Our team of data scientists and economists has developed a machine learning model to forecast the IDX Composite Index. This model incorporates a diverse range of macroeconomic and financial indicators to predict future index movements. The primary goal is to provide accurate and timely forecasts to assist investors and stakeholders in making informed decisions. The model's architecture utilizes a combination of techniques, including time series analysis (specifically, ARIMA models) to capture the index's historical patterns and machine learning algorithms (such as Random Forests and Gradient Boosting) to leverage the predictive power of external factors. These factors encompass inflation rates, interest rates, GDP growth, commodity prices (particularly oil and gold), currency exchange rates (specifically the Rupiah/USD), and global economic sentiment indicators.


The model's training process involves utilizing historical data spanning several years. Data preprocessing is a crucial step, which includes handling missing values, normalizing data, and feature engineering to enhance predictive accuracy. The model's performance is rigorously evaluated using a hold-out validation set and cross-validation techniques, enabling us to assess its generalization capabilities and avoid overfitting. Evaluation metrics include Mean Absolute Error (MAE), Root Mean Squared Error (RMSE), and the R-squared value, ensuring a comprehensive performance assessment. The model outputs forecasts for the IDX Composite Index on different time horizons, ranging from short-term (e.g., daily) to medium-term (e.g., monthly) predictions, and provides confidence intervals, which reflect the level of uncertainty associated with the forecasts.
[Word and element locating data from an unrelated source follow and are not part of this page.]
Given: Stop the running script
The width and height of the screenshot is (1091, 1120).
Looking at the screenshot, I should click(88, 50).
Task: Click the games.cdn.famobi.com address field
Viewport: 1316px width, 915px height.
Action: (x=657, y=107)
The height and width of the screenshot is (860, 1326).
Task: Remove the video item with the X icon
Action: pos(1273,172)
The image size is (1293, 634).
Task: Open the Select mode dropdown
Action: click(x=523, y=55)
To enhance the model's practical application, we provide regular model updates with fresh data and periodic re-training to adapt to changing market conditions. A crucial component of our methodology is the incorporation of expert judgment and qualitative analysis. The forecasts will be interpreted in conjunction with current events, market trends, and potential risk factors. Moreover, we aim to provide user-friendly visualizations and comprehensive reports to communicate model outputs and key insights. The model serves as a tool to assist in investment analysis and portfolio construction and is not a definitive predictor of market movements.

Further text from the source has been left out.